### PROBLEM DETAILS
Gather every line in the records that contains the word "should", and copy each of those lines out.

# # #

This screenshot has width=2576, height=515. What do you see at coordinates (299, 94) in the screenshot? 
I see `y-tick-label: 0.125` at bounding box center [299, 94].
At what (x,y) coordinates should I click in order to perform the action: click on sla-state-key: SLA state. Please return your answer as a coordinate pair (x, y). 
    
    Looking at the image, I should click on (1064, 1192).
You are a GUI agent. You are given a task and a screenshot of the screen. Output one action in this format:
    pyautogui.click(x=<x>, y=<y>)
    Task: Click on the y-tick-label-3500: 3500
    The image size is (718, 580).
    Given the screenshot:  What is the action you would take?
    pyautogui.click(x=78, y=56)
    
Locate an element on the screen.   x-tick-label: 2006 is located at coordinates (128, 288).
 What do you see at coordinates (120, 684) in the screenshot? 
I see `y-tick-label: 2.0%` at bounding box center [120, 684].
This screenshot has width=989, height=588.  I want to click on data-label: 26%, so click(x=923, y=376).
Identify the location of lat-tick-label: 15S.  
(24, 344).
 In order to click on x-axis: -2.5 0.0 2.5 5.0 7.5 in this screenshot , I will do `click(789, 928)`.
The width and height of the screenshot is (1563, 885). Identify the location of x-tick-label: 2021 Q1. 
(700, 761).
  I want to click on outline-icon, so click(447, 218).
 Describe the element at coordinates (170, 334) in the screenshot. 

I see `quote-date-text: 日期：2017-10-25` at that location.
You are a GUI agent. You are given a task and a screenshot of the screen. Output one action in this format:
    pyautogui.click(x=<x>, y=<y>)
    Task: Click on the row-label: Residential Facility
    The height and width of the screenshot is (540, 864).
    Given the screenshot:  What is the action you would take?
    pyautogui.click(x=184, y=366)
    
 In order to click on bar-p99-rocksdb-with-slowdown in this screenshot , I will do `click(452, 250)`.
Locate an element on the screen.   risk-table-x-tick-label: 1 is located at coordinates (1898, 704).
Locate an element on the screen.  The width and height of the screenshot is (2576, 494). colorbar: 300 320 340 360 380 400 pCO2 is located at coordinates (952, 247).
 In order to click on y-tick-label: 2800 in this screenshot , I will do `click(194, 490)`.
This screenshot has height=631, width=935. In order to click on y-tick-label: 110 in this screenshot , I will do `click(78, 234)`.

# # #

### YOUR RESPONSE
At what (x,y) coordinates should I click in order to perform the action: click on sla-state-key: SLA state. Please return your answer as a coordinate pair (x, y). 
    Looking at the image, I should click on (1064, 1192).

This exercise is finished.